Debra Tice shared declassified documents about her son Austin Tice’s case, revealing daily detention details. Photo / Getty Images
Debra Tice shared declassified documents about her son Austin Tice’s case, revealing daily detention details. Photo / Getty Images
The mother of Austin Tice shared recently declassified documents regarding her son’s case during an event at the National Press Club in Washington today marking 13 years since the American journalist and Marine veteran went missing outside Damascus, Syria.
The documents, some heavily redacted by the Government, were part ofa much larger trove of classified intelligence that the Tice family was given access to by Director of National Intelligence Tulsi Gabbard earlier this year.
For years, while leading the effort to find her son, Debra Tice said she was told by United States officials that they did not have any new information.
She said the raw intelligence documents showed that was not the case.
“Our Government had information almost every single day of Austin Tice’s detention,” Debra Tice said.
The documents, she said, showed who was holding Tice and even included details about his captivity down to the times he was taken to seek medical treatment.
“When he had something [wrong] about his teeth, they took him to a dentist. When he had some stomach issues, they took him to doctor,” she said, without offering details about when the documents alleged this to have happened.
Austin Tice was a freelance writer contributing coverage of Syria’s civil war to outlets including the Washington Post when he was abducted on or around August 13, 2012, at age 31.

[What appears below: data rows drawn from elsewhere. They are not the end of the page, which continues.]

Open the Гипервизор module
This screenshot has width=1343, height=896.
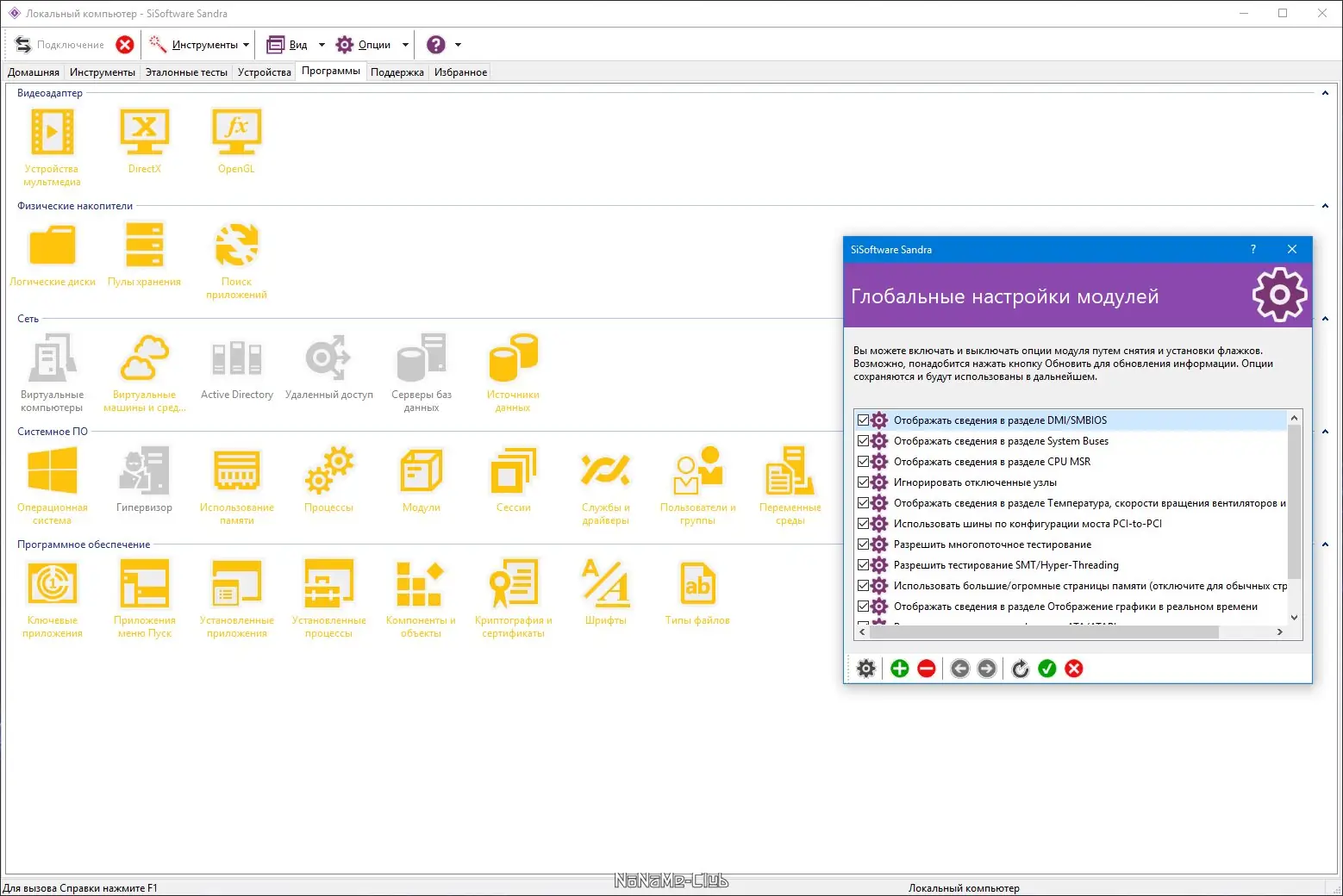pos(143,472)
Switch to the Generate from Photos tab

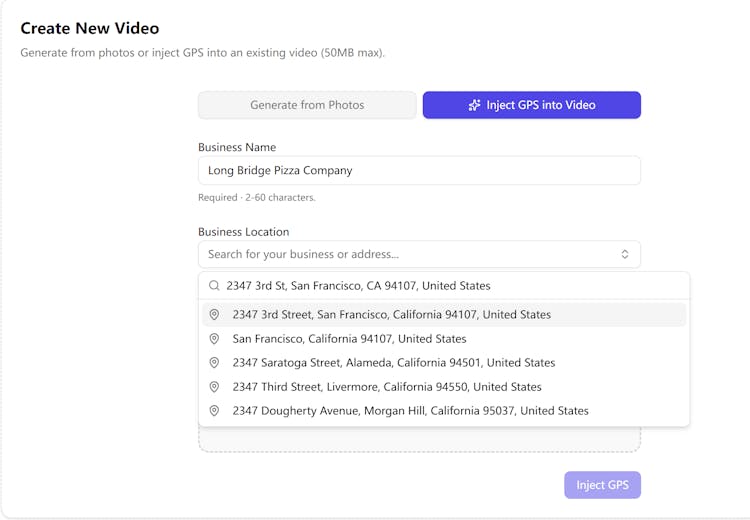point(307,105)
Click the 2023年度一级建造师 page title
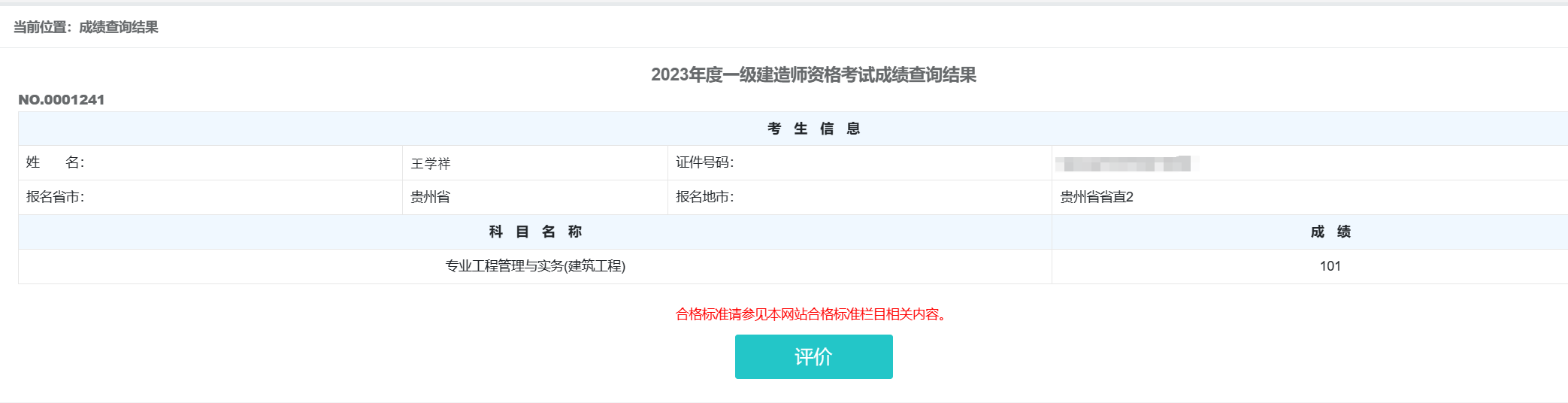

Numerous US officials have said the search for Tice has yielded little credible, verifiable information.
Journalist Austin Tice went missing in Syria in 2012 and has not been heard from since. Photo / Getty Images
A Post investigation into the Austin Tice case found that despite efforts that stretched across three US administrations involving diplomats, spies, businessmen, religious figures, journalists, and investigators, solid information about his fate remains elusive, in large part because of obstructions by the Bashar al-Assad regime. The Assad Government repeatedly denied holding Tice.
The files that the Tice family showed at today’s event included raw intelligence documents, information collected from various sources over the years but are uncorroborated.
Information that is considered credible by US intelligence agencies is generally designated with a level of confidence that influences the weight it should be given in decision-making.
Since the Assad regime collapsed in December, the “low-confidence” CIA assessment – which the family disputes – is that Tice is dead.
Debra Tice shared several pieces of information on her son’s case that she said she learned from reviewing the intelligence files.
Soon after Tice disappeared, she said, the Syrian Government attempted to send him back to the US.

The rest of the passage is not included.